The second recorded incident in Matthew concerning the Sabbath affirms Jesus as Lord of the Sabbath while emphasizing its main purpose. The Scribes and Pharisees primary focus was on the doing of the Law while Christ focused on the needs of men. When Jesus entered the synagogue he met a man with a withered hand. The Pharisees were also there to catch and accuse Him of breaking their interpretation of the Law. The temple leaders were watching for Jesus to do something wrong so they could accuse Him, but Christ knew exactly what they were thinking. He purposefully healed the man to demonstrate that compassion is more important than keeping the minute details of the Law. To love your neighbor was to keep the spirit of the Law (Matthew 7:12; 22:36—40; Galatians 5:14). Jesus pointed out that these hypocrites would pull an animal out of a pit on the Sabbath but became aggravated when He showed compassion on a man who had been suffering for many years. When Jesus pointed out their inconsistent reasoning they self-righteously become angry towards Jesus and desired to kill Him.

The restoration of this man is a foretaste of the restoration that will be experienced in the Kingdom. Peter talks of this restoration in Acts 3:21 and prophesied in Isaiah 49:8 and Jeremiah 31:25. Those who go into the Kingdom will be healed, given a new heart, given the Spirit and be refreshed. When Christ healed, I believe the whole person was rejuvenated. He didn’t just heal eyes, limbs or leprosy but regenerated the whole person making them ready to enter the Kingdom.

The future Kingdom (verses 15—21)

After healing the man with the withered hand word went out about what had happened and many followed Jesus. They didn’t follow Him because they were believers but because they wanted to be healed or see what else How would do. According to verse 15 He healed them all. This is in contrast to today’s “faith healers” who claim they are able to heal only if the one wanting healing has enough faith. Here Jesus healed them all without exception.

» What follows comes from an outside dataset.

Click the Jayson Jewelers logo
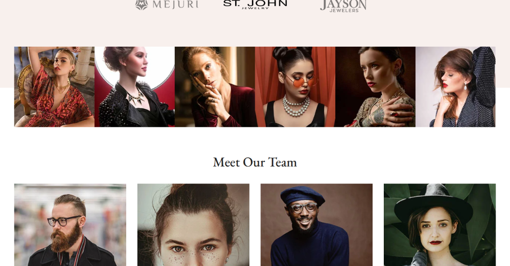Screen dimensions: 510x266 (x=343, y=6)
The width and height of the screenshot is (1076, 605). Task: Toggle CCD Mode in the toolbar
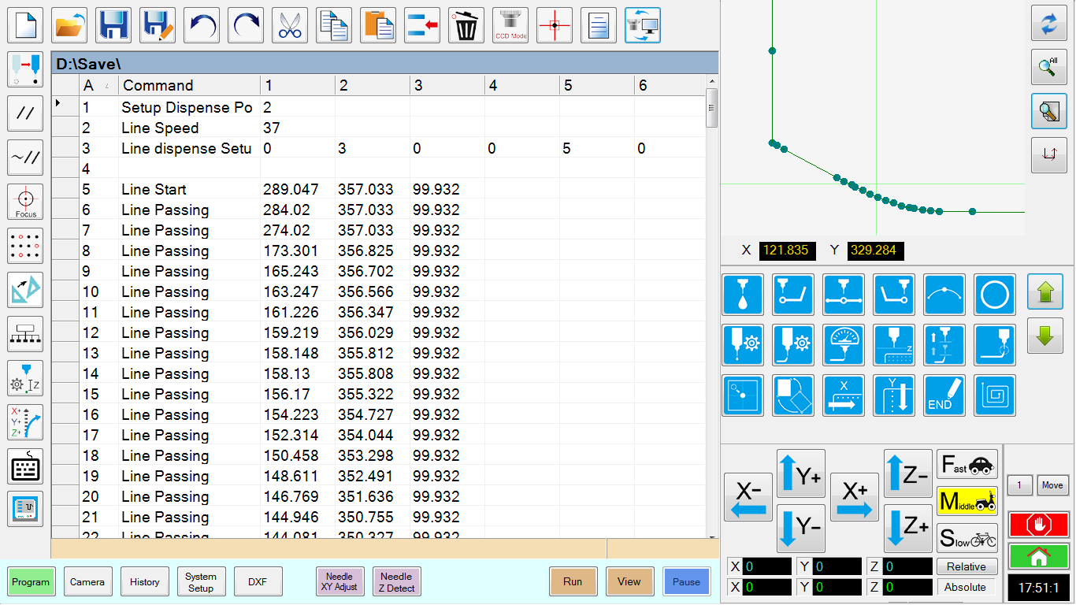tap(510, 25)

After healing them He told them not to tell anyone who He was. This was done to fulfill what the prophet Isaiah said in Isaiah 42. He will not quarrel nor cry out, He will come gently and quietly so as not to even disrupt a damaged reed nor extinguish a smoldering wick. However, that will all change after He has established justice on earth to all nations (or to the Gentiles). This will be at the establishment of the Kingdom that will happen at His Second Coming. It’s from Isaiah that we get a clear picture of the supremacy of Israel and the blessing of the Gentiles (or nations) through Israel. Isaiah 42:6 shows how the covenant people (Israel, not the Church) will be a light to the Gentiles (Isaiah 49:6; 51:4; 60:1—3; Luke 2:32). This can only happen when Israel is God’s covenant people. When Israel rejected God’s plea for her to accept Jesus as their Messiah God declared her “lo-ammi” or “not My people.” As long as Israel would obey God then He would be their God and they would be His people (Jeremiah 7:23). Leviticus 26 lists all the consequences Israel would experience if they turned away from God.

Israel today

God does not recognize any difference between Israel and the Gentiles when it comes to salvation. Individuals come to God through Christ and we are no longer dealt with as a nation (Ephesians 2:13—18). The Gentiles are now being blessed through Israel’s fall instead of through Israel’s rise as will happen in the Millennial Kingdom (Romans 11:11—15).